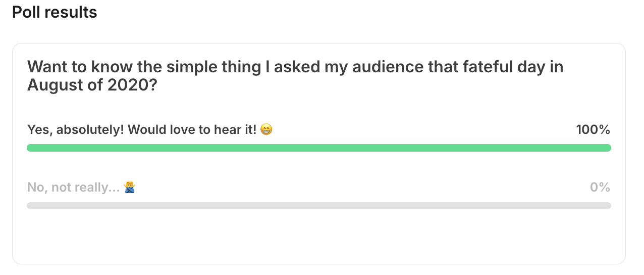Click the 100% percentage label
This screenshot has height=275, width=644.
[x=593, y=130]
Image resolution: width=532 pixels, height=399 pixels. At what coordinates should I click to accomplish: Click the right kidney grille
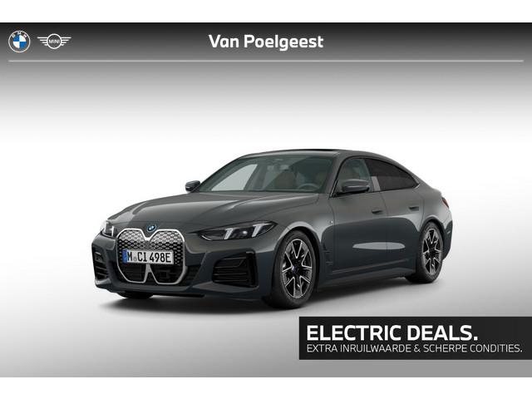pyautogui.click(x=168, y=257)
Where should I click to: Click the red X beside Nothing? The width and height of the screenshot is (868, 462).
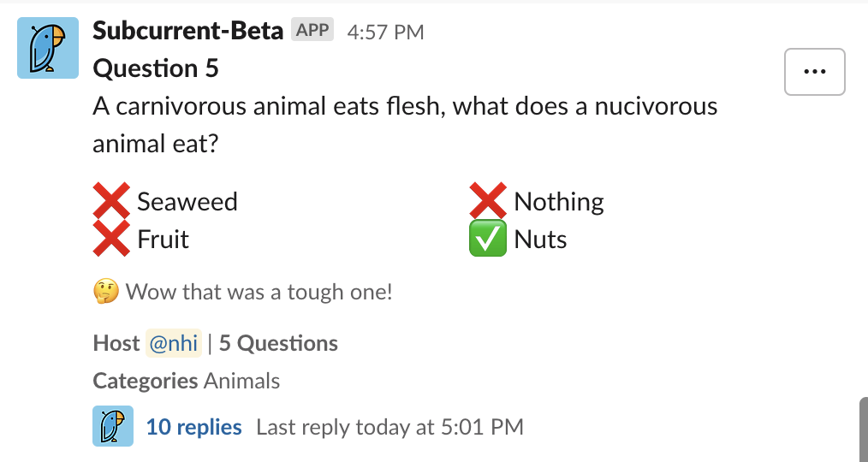tap(488, 200)
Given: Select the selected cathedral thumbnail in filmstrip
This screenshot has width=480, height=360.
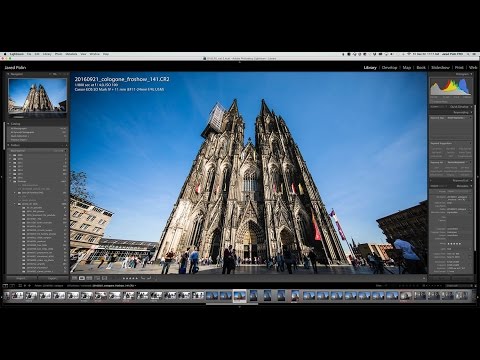Looking at the screenshot, I should 240,295.
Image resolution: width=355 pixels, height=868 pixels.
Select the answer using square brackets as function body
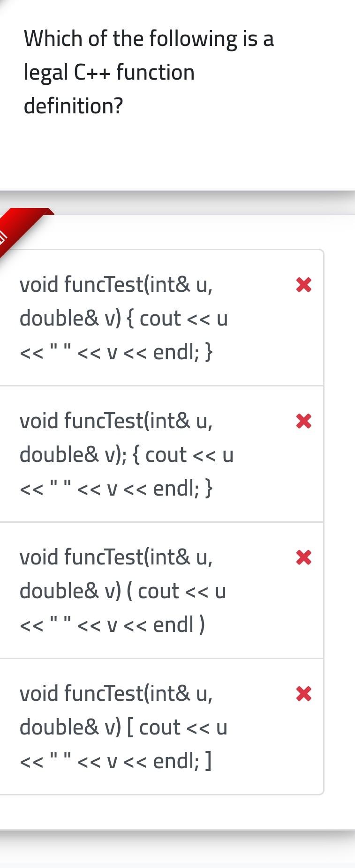[x=141, y=727]
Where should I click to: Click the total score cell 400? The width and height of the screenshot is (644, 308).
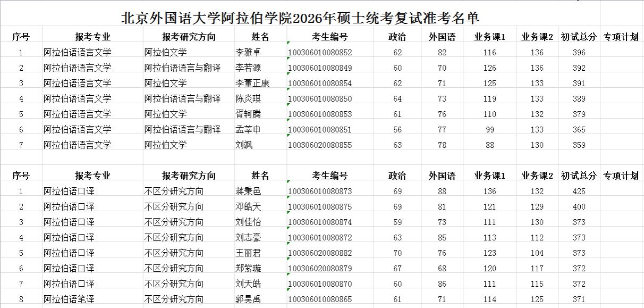click(x=579, y=207)
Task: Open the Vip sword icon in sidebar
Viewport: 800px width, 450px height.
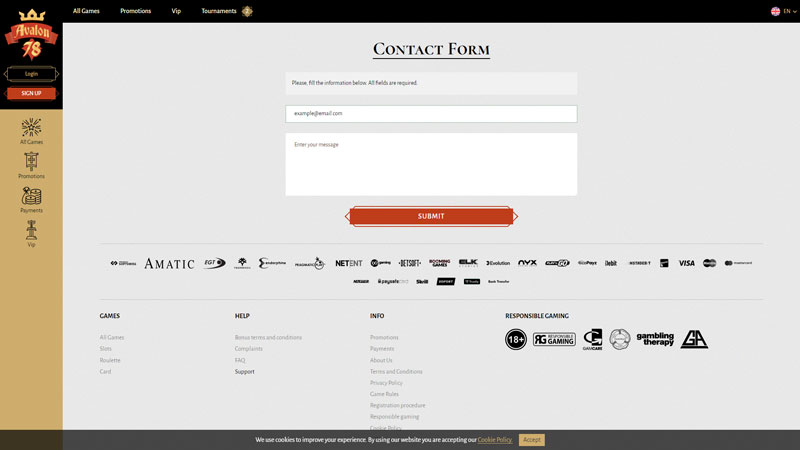Action: coord(31,230)
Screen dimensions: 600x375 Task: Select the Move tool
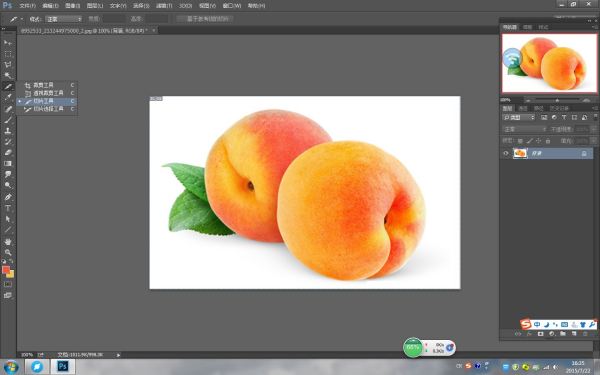[8, 42]
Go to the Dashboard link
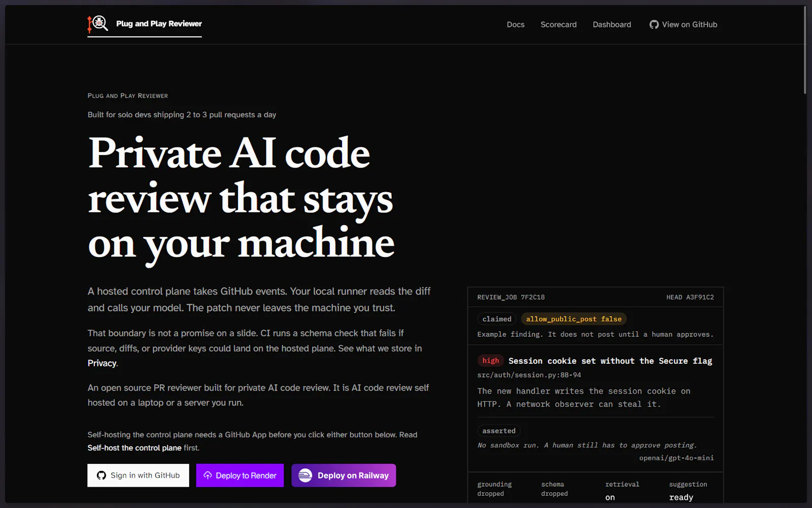The image size is (812, 508). [612, 24]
===
**YOUR INSTRUCTIONS:** Print again, word for word, every line from the line with "Screen dimensions: 600x375" to the final line of the records, inclusive; skip the pictures.

**SOLUTION TO THE EXERCISE:**
Screen dimensions: 600x375 Task: Select the Move tool
[8, 42]
Go to the Dashboard link
The image size is (812, 508). [612, 24]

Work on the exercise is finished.